Fortune, Fate, God, Kipling, Robert Crumb, A Broken Radio, and the Father of My Friend Who Tortured Turtles

Literary Review, Fall, 1998 by Thomas E. Kennedy

Victor's reaction to his misfortune is, of course, in keeping with his character--Victor's fate is never in his stars, but in his character. His character has led him to where he is, and it is his character which continues him along the way.

He evades the thugs, puts his jacket and tie in the cleaners for a quick rinsing because his dignity will not allow him to appear to his wife and her Irish fornicator in disarray. As he agrees to return to the cleaners in an hour, the black man working the presser pulls it down with a blast of steam, and I realized that Victor was still continuing on his path to hell. (This black presser was, in fact, a figure from my youth, a man who worked for a local dry cleaners called, no stuff, Fortune Dry Cleaners, in Jackson Heights, just down from the shoe shop where I worked afternoons throughout high school. I can remember the tall, mysterious black man drawing down the lid of that presser, the steam hissing hellishly up around him, though I did not know at

that time that I wanted to be a writer or that this figure would appear years later in a story about Victor Travesti at the gates of hell. In fact, I did not quite know until this moment, writing this essay, that that was where the black presser came from.)

Leaving the dry cleaners, Victor takes a walk to kill time and sees an upstairs shop which has a sign on the door advertising a gypsy fortune teller, Esther. This shop, in fact, was occupied by fortune tellers in my neighborhood when I was growing up (at the other end of the block from Fortune Dry Cleaners--how amazing sometimes is the symmetry of the coincidental physical world which presents itself to us) and I had always wanted to visit there, but was too young, hadn't the money, and was afraid to. Now I would get a chance.

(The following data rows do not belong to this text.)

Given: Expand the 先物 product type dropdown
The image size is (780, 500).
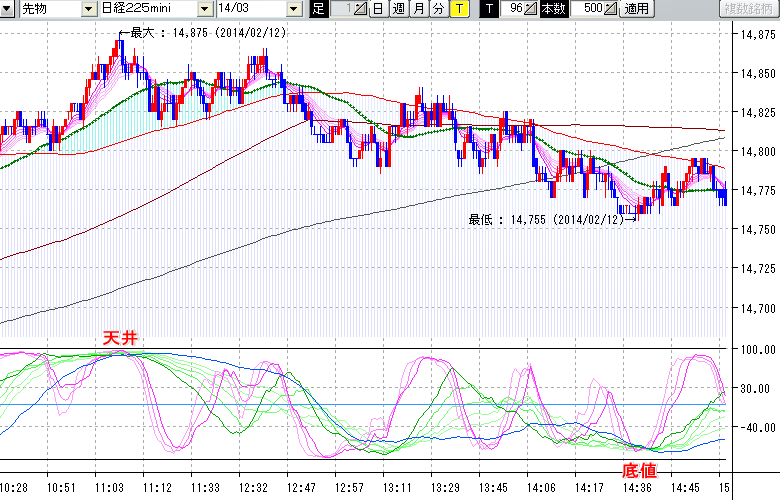Looking at the screenshot, I should pos(90,9).
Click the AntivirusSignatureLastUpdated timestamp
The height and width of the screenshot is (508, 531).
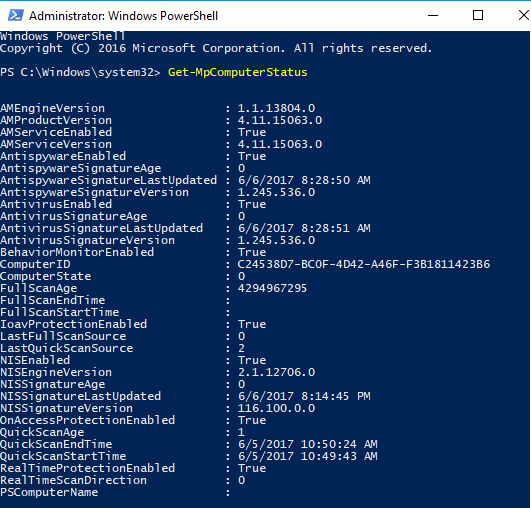coord(304,228)
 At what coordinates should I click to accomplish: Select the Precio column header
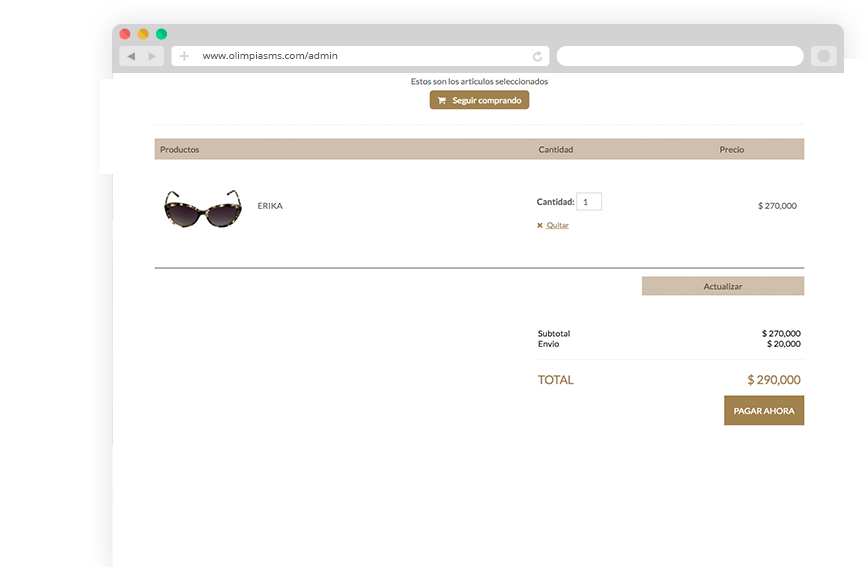click(732, 150)

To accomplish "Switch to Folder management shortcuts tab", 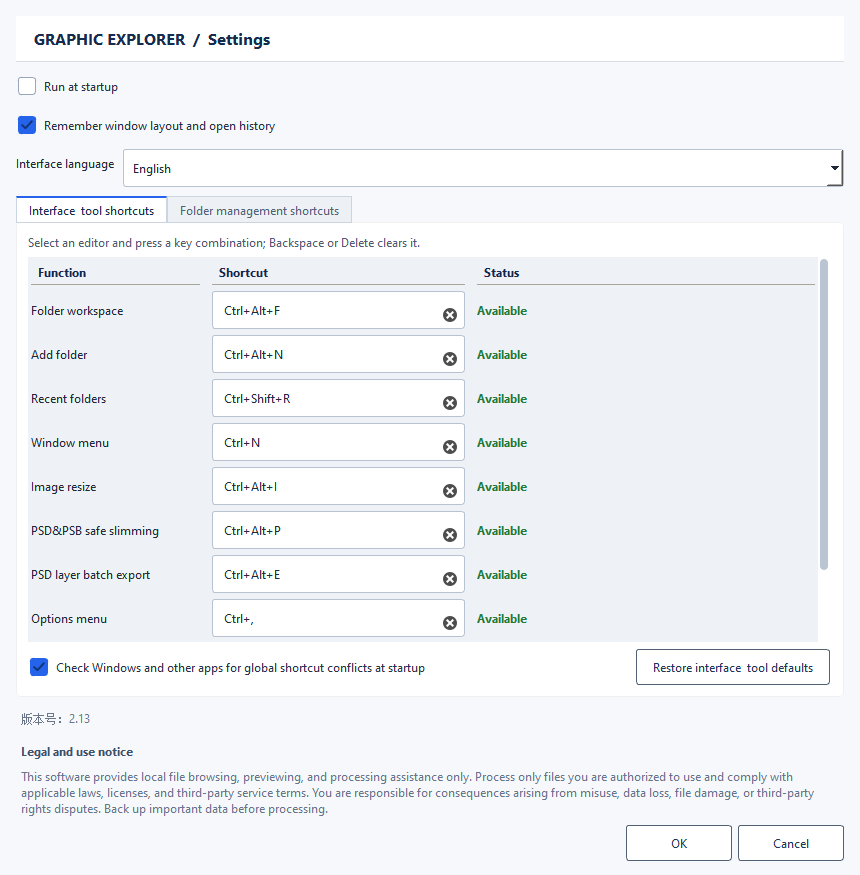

Continuing to follow fate and fortune, Victor climbs the stairs and finds, of course, three doors. There are always three doors. But two of them are locked--there is only one path for Victor; he goes through the third door.

Here to my great surprise I saw a figure from my past. The father of an old friend with whom I had grown up. This man, a plumber by profession, was a very kind man who had been enormously generous to all his son's friends. He used to drive us to the beach, buy us malteds and burgers, take us to ball games. He lived with his family in a very modest apartment although he made a good living, was more interested in enjoying life than amassing material goods. He was full of laughter and affection and just about one of the nicest adults I knew when I was a boy.

His son, too, had seemed a very nice fellow but as we grew into puberty, I began to notice some unpleasant traits in him. One day, he told me with great merriment and excitement how he had bought a bunch of heavy duty fireworks, cherry bombs and ashcans, and had used them to detonate a box turtle he had found in the woods, had blown the creature up again and again until its shell was smashed and its body destroyed and it died, but slowly. It was not so much that I couldn't understand that he could do such a thing, but that I could not comprehend how he could have told the tale with such merriment, so utterly oblivious to what a nasty, sadistic act he had performed--or conversely, taking sadism as one of the simple facts of life. After all, what are we here for if not to hurt and humiliate those weaker than ourselves.